The latest Field Poll tells us a lot about the mindset of the California electorate. According to the poll's findings, voters believe that they can be trusted to "to do what's right" on major policy issues more than lawmakers in Sacramento.
Fair enough. So let's look at the wisdom of the voters in recent years. In something of a pincer movement, Californians have piled on new expenditures while stripping away the ability of elected officials to raise funds for those commitments.
- Voters have slashed local property taxes, once the primary funding source for education, and required the state to spend at least 40 percent of the annual budget on K-12 public education. The result is that the state has had to severely reduce commitments for other programs, many of which benefit local governments.
- Voters have passed "three strikes" legislation requiring sentences of 25 years to life, helping to make incarceration the fastest growing area of state spending. This decision, among others, has led to prison overcrowding, which in turn has forced the state to off-load prisoners to local jails.

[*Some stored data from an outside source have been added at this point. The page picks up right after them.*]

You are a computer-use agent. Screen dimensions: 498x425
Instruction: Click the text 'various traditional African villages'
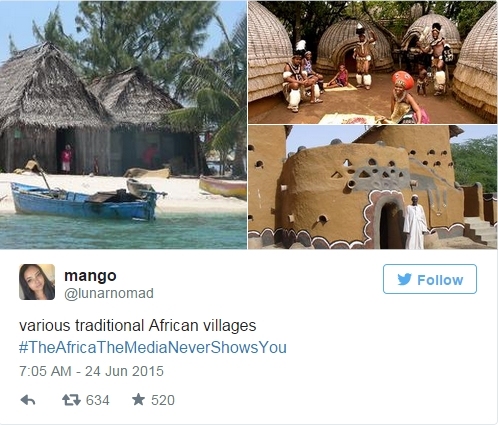point(138,325)
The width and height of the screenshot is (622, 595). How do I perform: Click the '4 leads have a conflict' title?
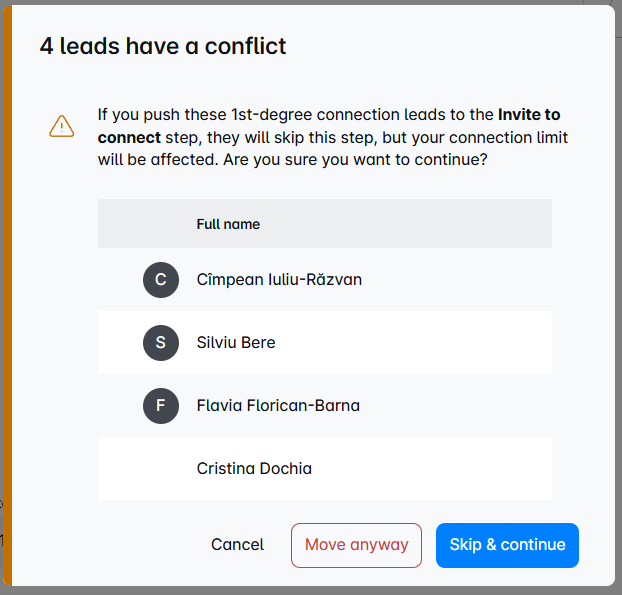point(163,46)
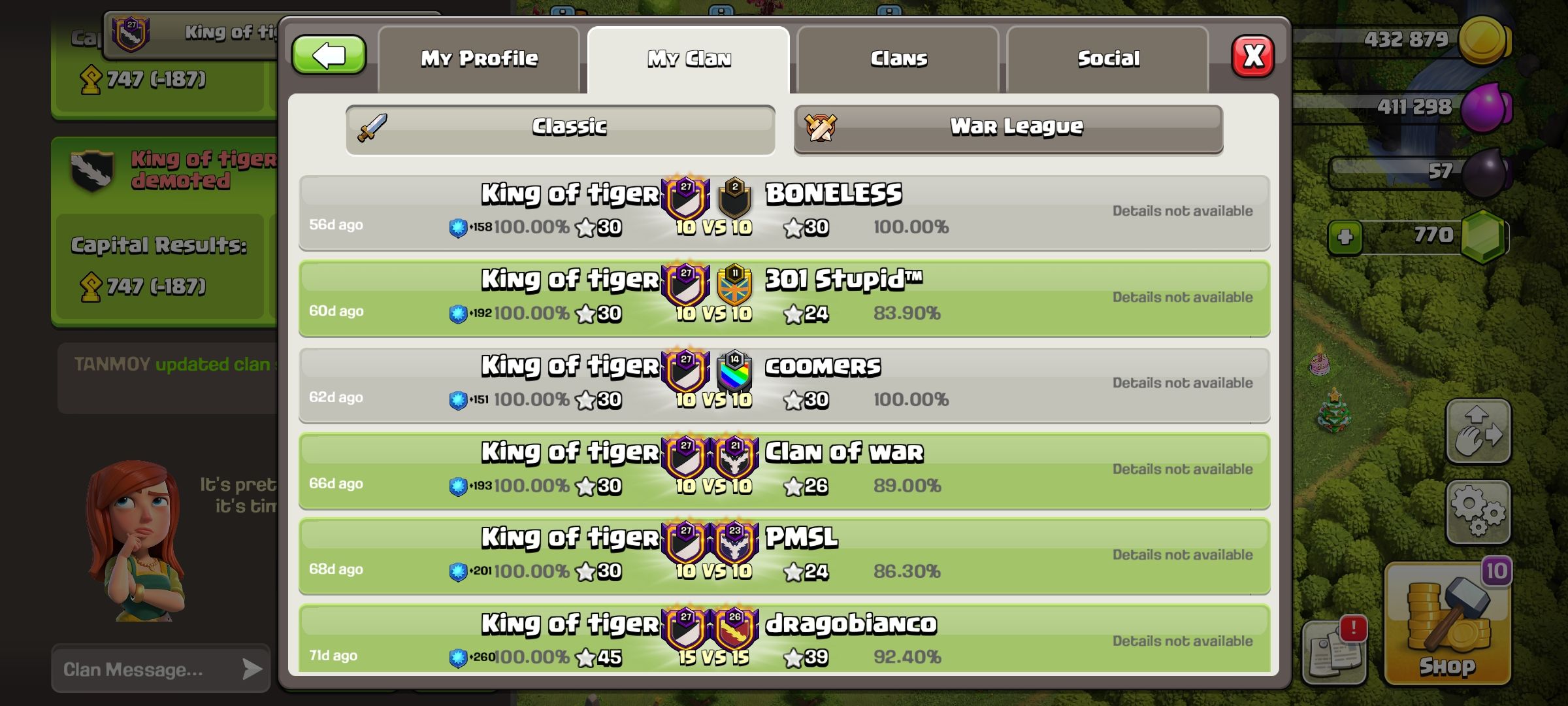This screenshot has width=1568, height=706.
Task: Tap BONELESS opponent clan badge
Action: coord(734,198)
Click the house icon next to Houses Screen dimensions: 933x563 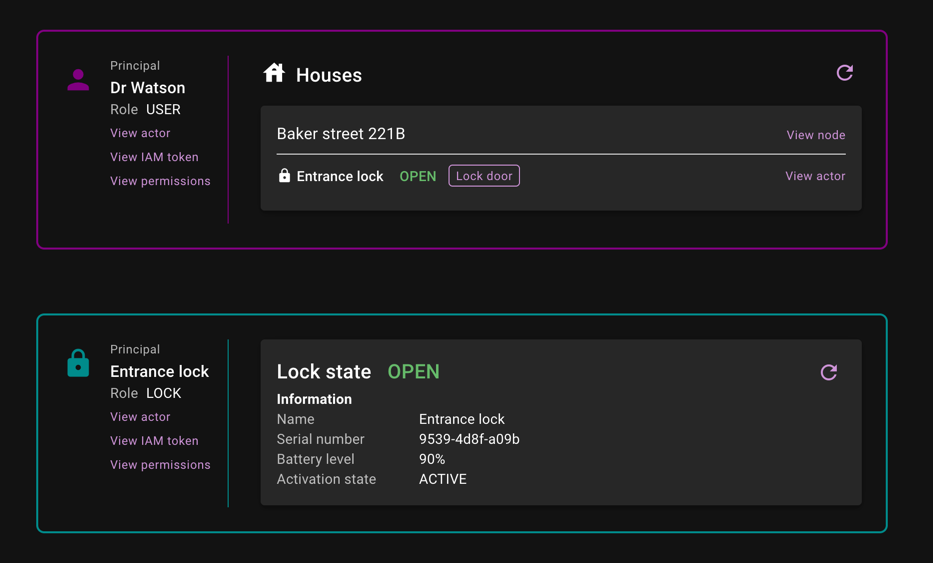coord(274,73)
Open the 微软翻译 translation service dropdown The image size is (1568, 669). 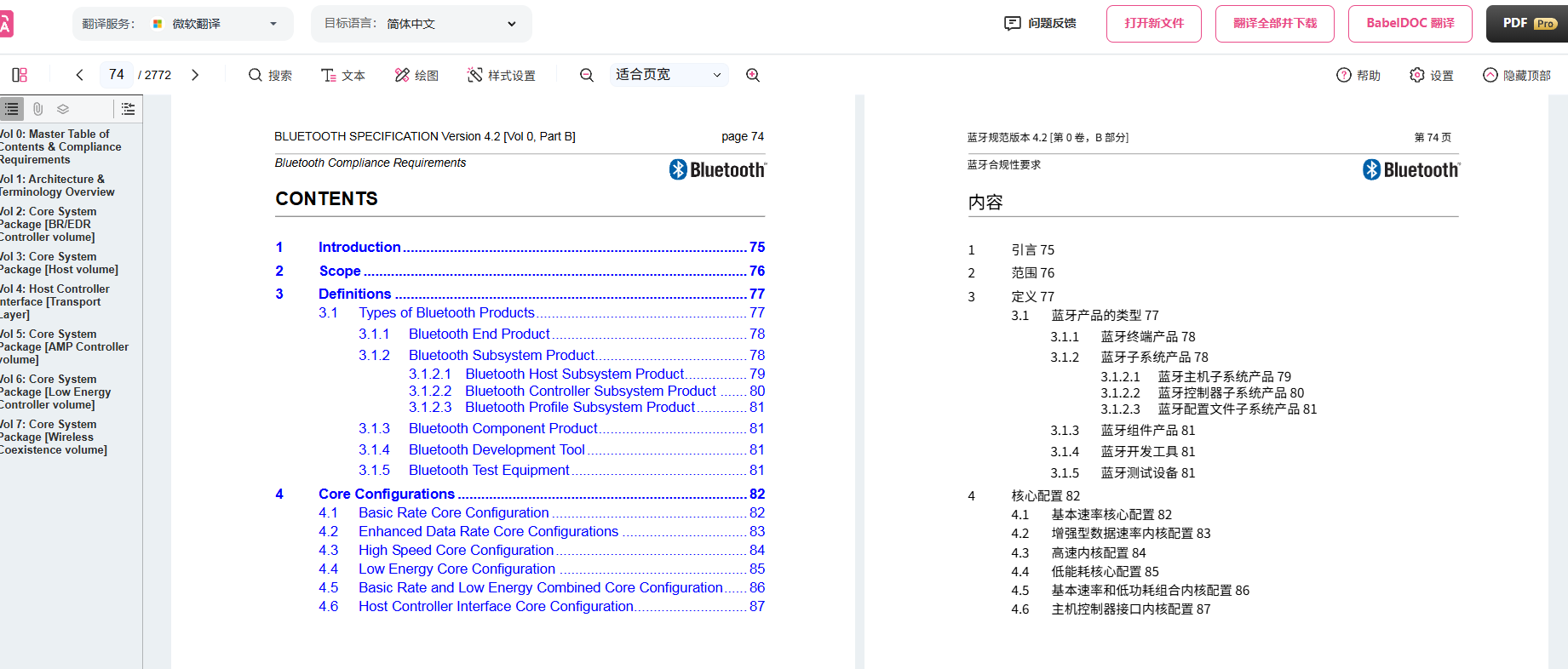point(215,24)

- Funding K-12 public education and keeping the bad guys in prison for a long time seem noble enough, until we learn of unintended consequences from those voter-endorsed decisions. With reduced flexibility and little opportunity to raise additional funds courtesy of voters' pronouncements at the ballot box, the state has had to make dramatic reductions in the few spending areas not addressed by federal government mandates or the voters.
One result was the dismantling of higher education, which is the largest spending area left without mandates. Thirty years ago, the state dedicated 10 percent of the general fund to higher education and 3 percent to prisons. Today, the state spends less than 8 percent on higher education and 11 percent for prisons.
But wait, someone might say. The voters never said that the state should make those changes. But the voters have said as much, by making ballot choices in the other areas.
So, are the voters smarter about policy making than elected officials? The answer to that question may not be as clear as we think.